[Opening Working data section]

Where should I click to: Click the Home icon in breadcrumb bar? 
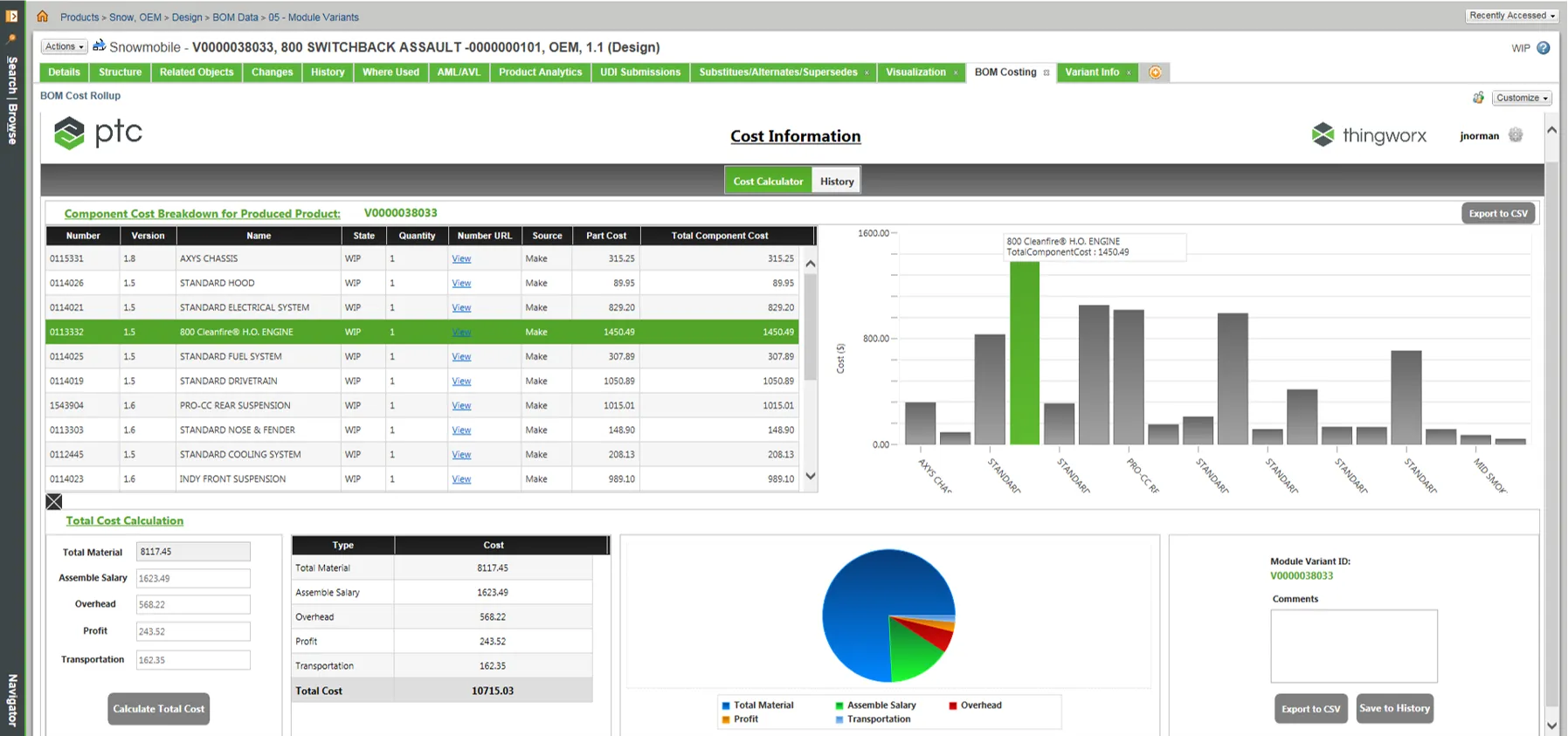(x=42, y=17)
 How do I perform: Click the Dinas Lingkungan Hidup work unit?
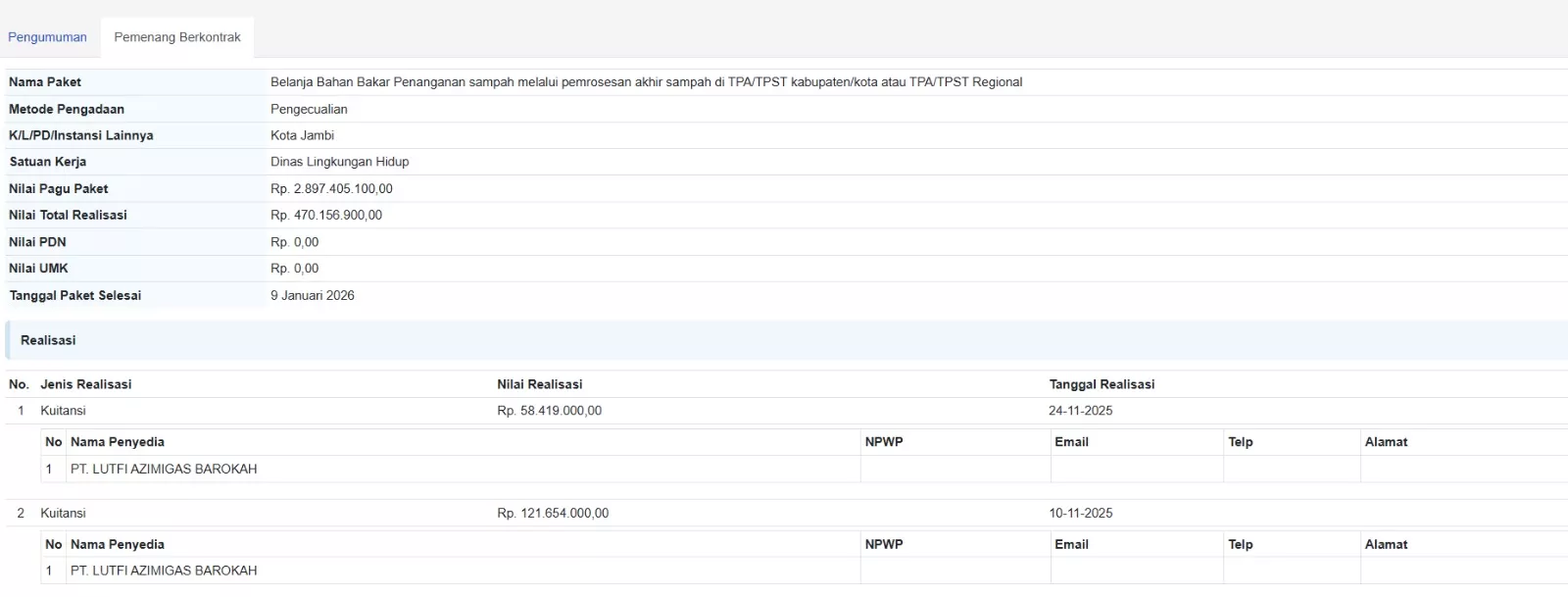point(339,162)
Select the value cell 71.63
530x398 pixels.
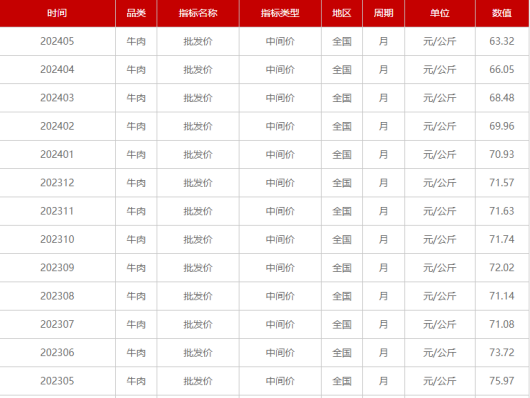pos(502,211)
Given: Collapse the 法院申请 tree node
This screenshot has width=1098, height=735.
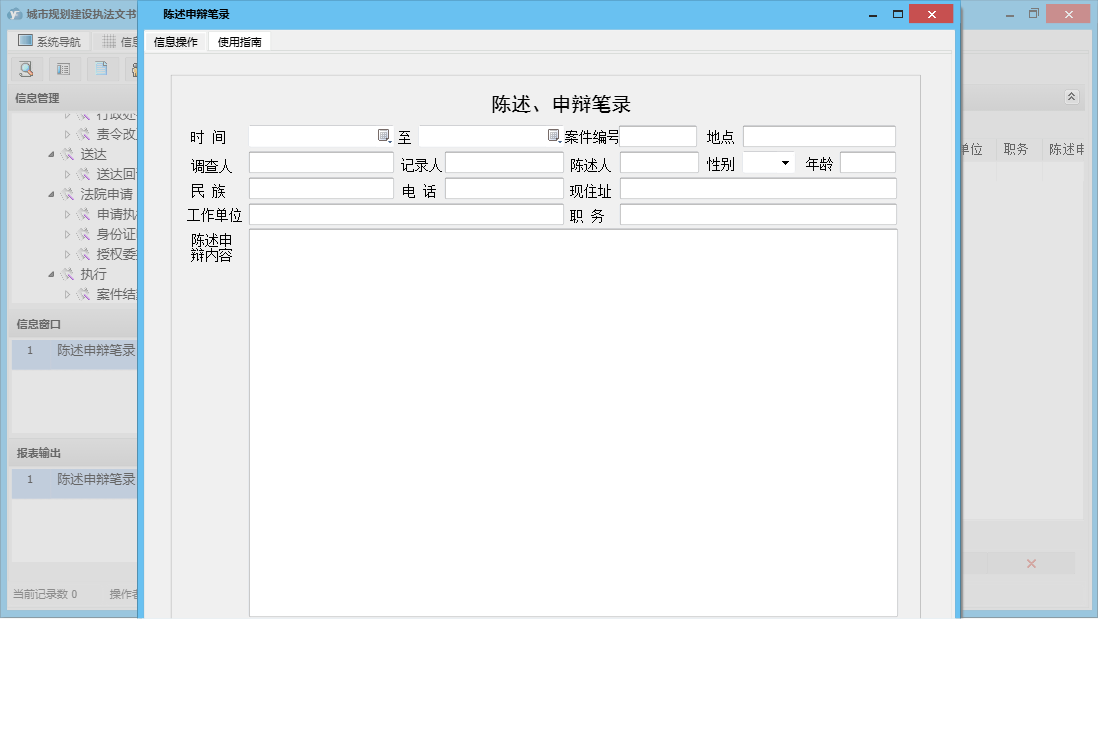Looking at the screenshot, I should pos(52,194).
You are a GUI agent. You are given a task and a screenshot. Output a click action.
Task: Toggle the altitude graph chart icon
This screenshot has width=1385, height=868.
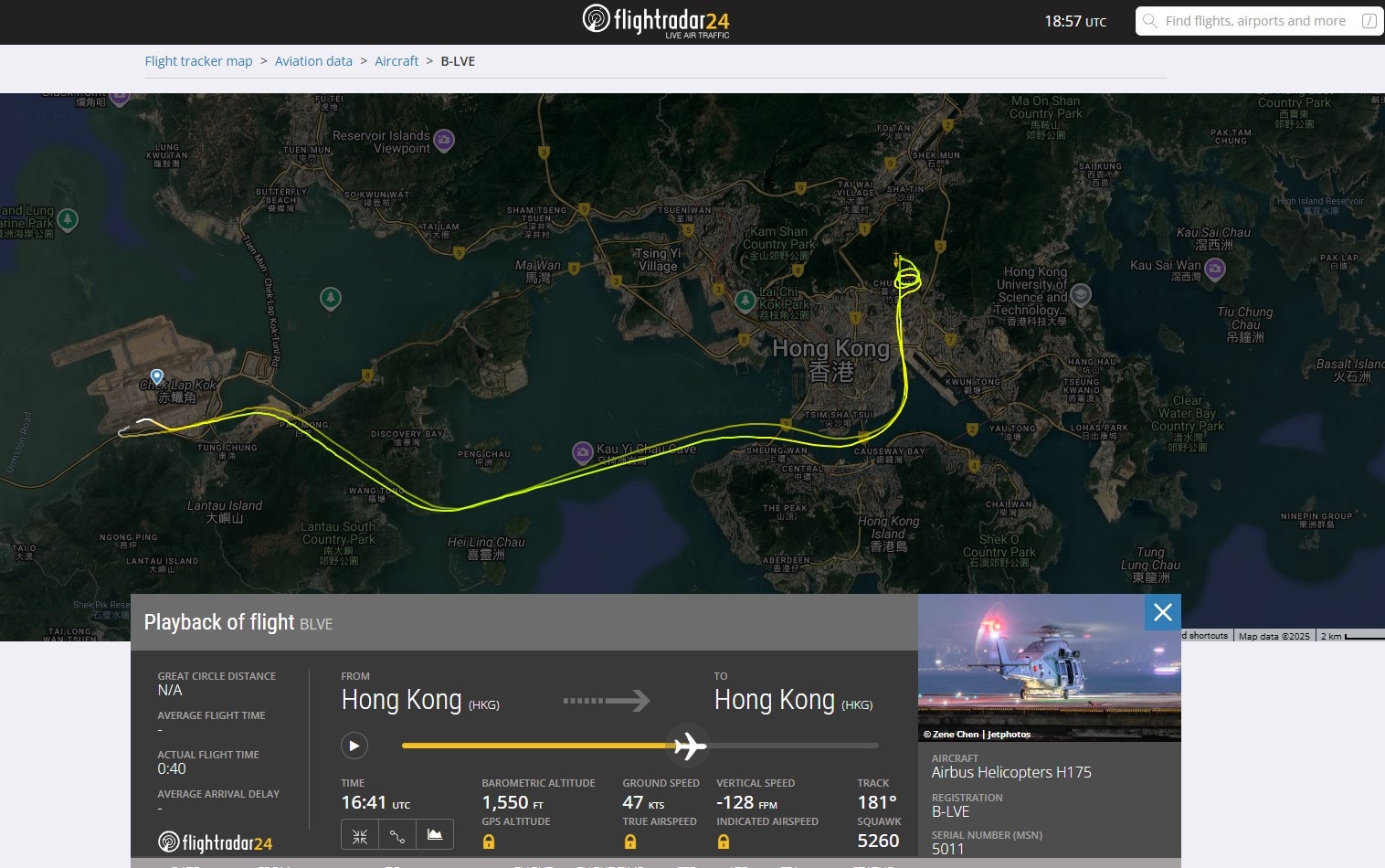click(435, 835)
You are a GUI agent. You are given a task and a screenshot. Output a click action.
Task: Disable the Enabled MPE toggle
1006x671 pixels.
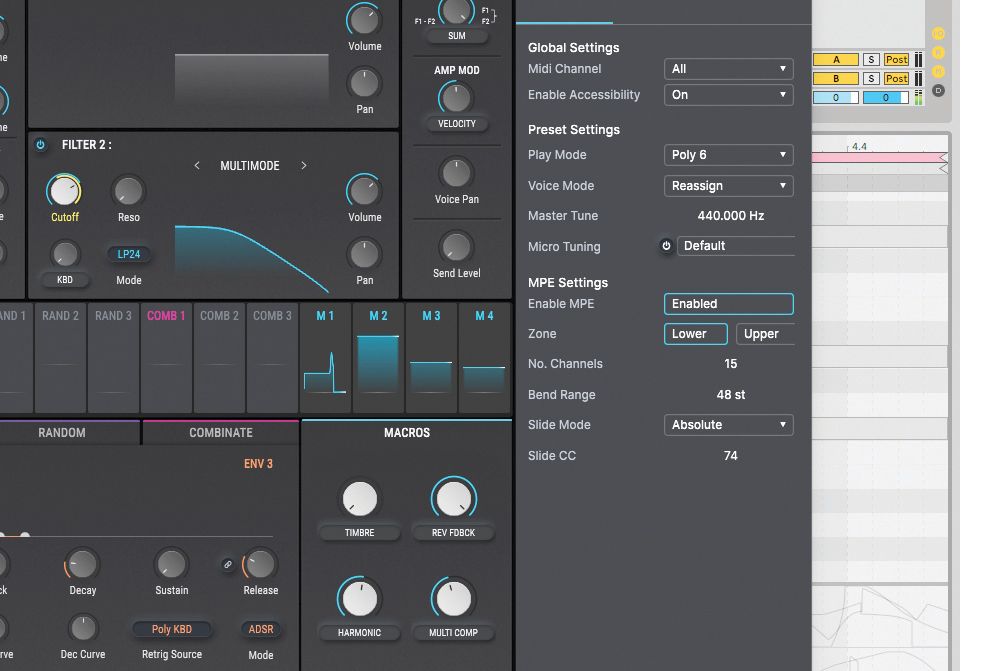pyautogui.click(x=728, y=303)
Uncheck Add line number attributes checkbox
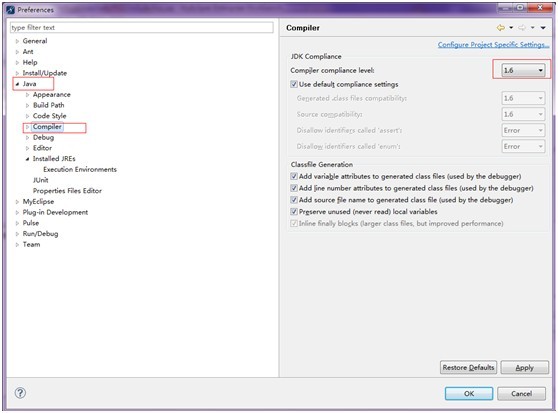 click(294, 188)
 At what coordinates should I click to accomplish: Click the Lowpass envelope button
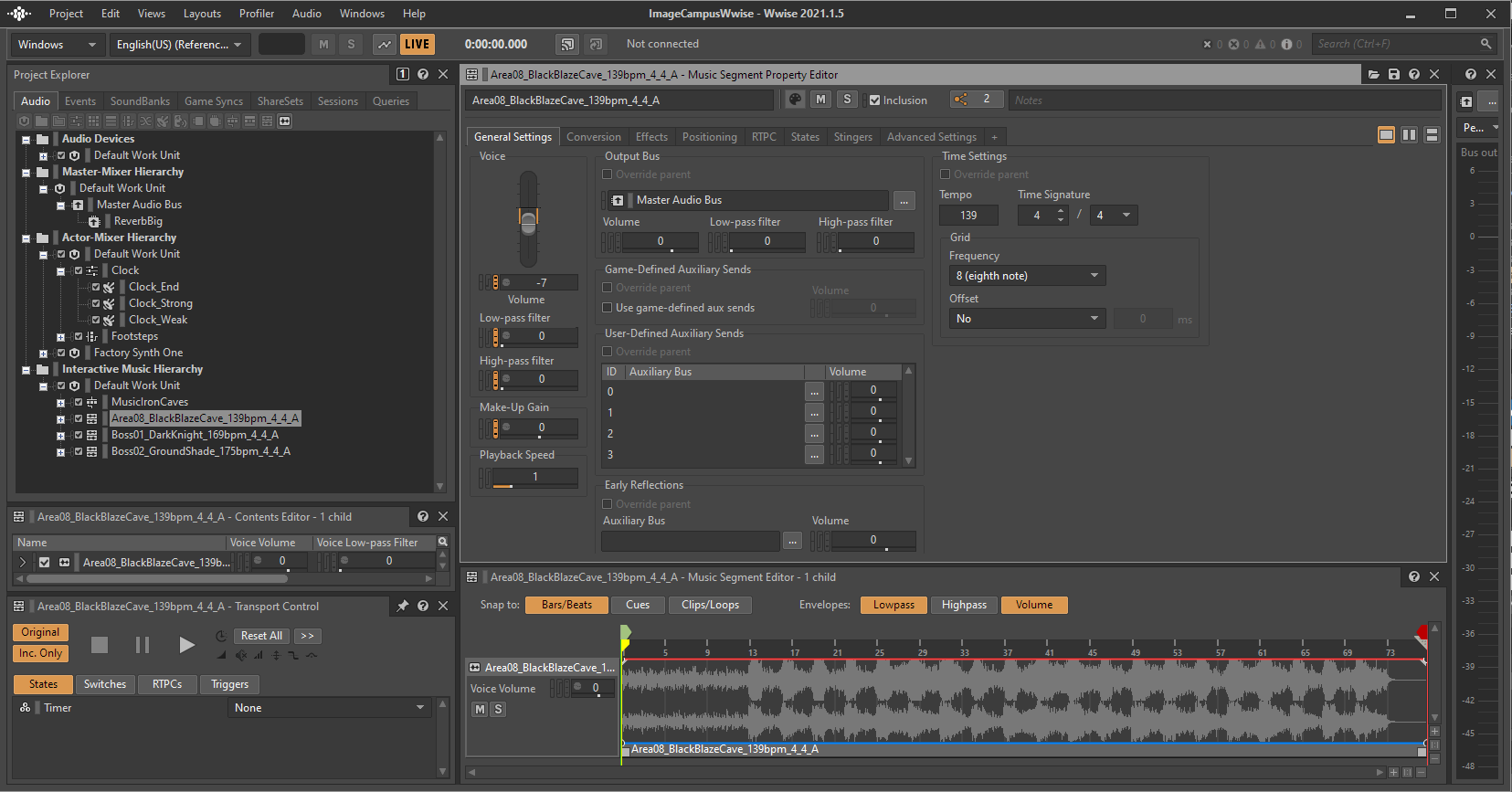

[Closing Working data section]

→ Work instructions:
Word for word, give again the lines from the line with "Task: Toggle the altitude graph chart icon" through the end of the records above, with both ends included and the pictures left out.

→ Written answer:
Task: Toggle the altitude graph chart icon
This screenshot has width=1385, height=868.
click(435, 835)
You are a GUI agent. You are given a task and a screenshot. Output a click action.
Task: Disable the Enabled MPE toggle
1006x671 pixels.
pyautogui.click(x=728, y=303)
Uncheck Add line number attributes checkbox
 click(294, 188)
 At what coordinates should I click to accomplish: Click the Lowpass envelope button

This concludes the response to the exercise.